Dr. Javier Romualdez, a postdoctoral researcher at Princeton University working on SuperBIT who also previously worked on the telescope at U of T, spoke to The Varsity about the advantages of SuperBIT. He explained how diffraction-limited imaging was managed by ensuring that the telescope’s optics achieve and maintain stability.

“[With this stability], we are not limited by… optical misalignment or imperfections in the mirror. We are actually limited by the physical size of the telescope, which is where you want to be.”

What are SuperBIT’s current challenges?

A major limitation of SuperBIT is its lower resolution compared to that of the Hubble. “The resolution is a statement about how fine a detail you can get within a single picture. Because Hubble has a lot larger mirror, and is a lot more sensitive, you can actually have a lot higher spatial resolution,” said Romualdez.

Astronomers can get around this issue by taking the same image repeatedly to get a wider field with comparable resolution. 

Another constraint is SuperBIT’s maintenance requirements. Its gondola, for instance, needs to be able to self-regulate power, charge batteries, calibrate optics, and prevent damage to the optical components.

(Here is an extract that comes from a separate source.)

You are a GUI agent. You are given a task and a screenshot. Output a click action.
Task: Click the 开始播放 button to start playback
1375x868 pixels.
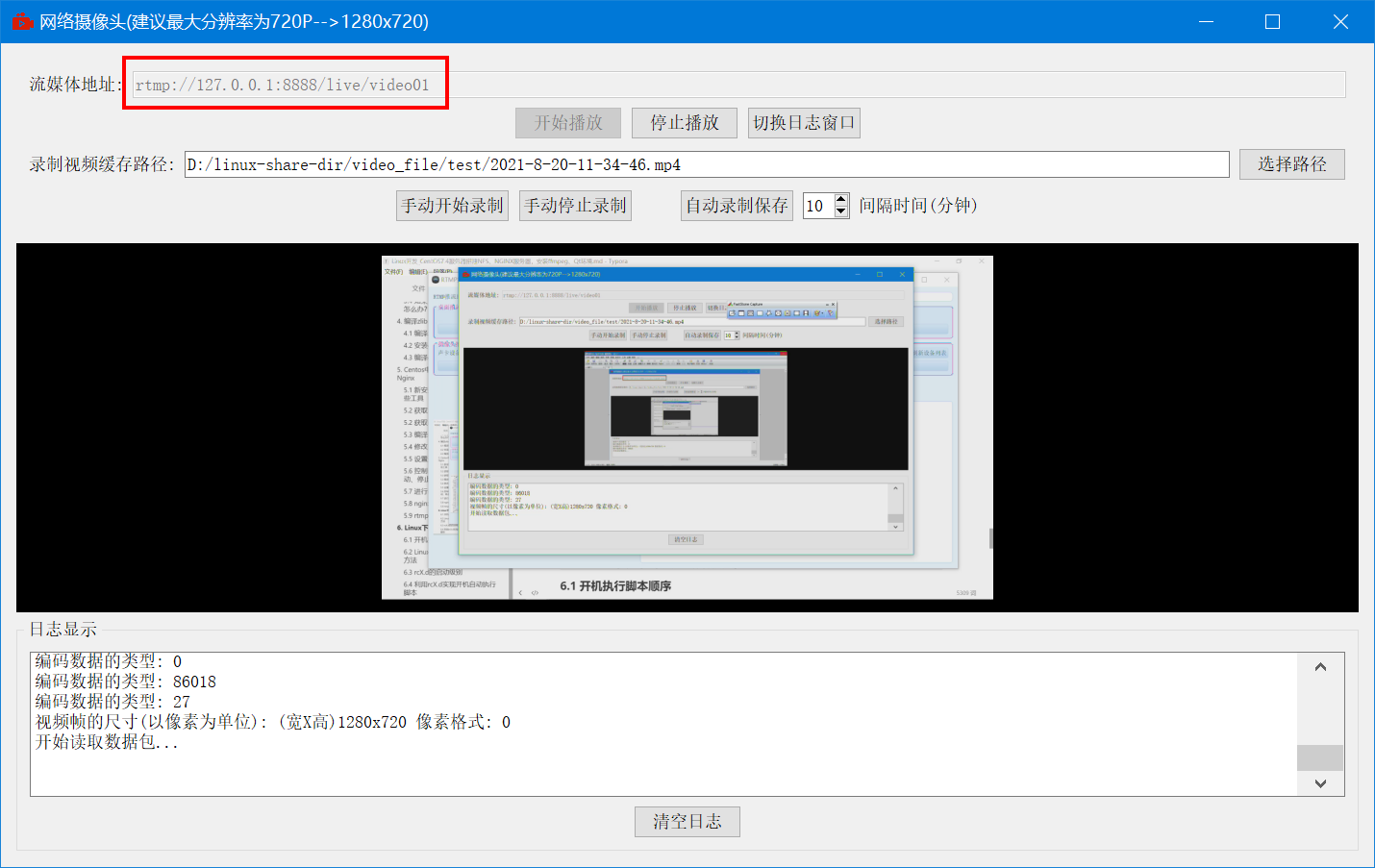(567, 122)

The project also needs an effective method to send compressed data down to waiting researchers on the ground. Researchers also need to create a backup system to recover full data payload in the event it becomes irrecoverable. 

Next steps with the SuperBIT during the COVID-19 pandemic

SuperBIT is scheduled for a three-month super-pressure balloon flight from Wanaka, New Zealand in 2021. Due to the COVID-19 pandemic, the Italian collaborators on the SuperBIT have had more time to work on the telescope.

“They have actually moved their estimates for the telescope forward rather than backward,” said Romualdez. The longest flight they have done with a super-pressure balloon was 54 days back in 2009.

Hopefully, SuperBIT can be used to further understand the increase in mass and number of cosmic structures, which in turn sheds some light on open questions, such as the nature of dark energy.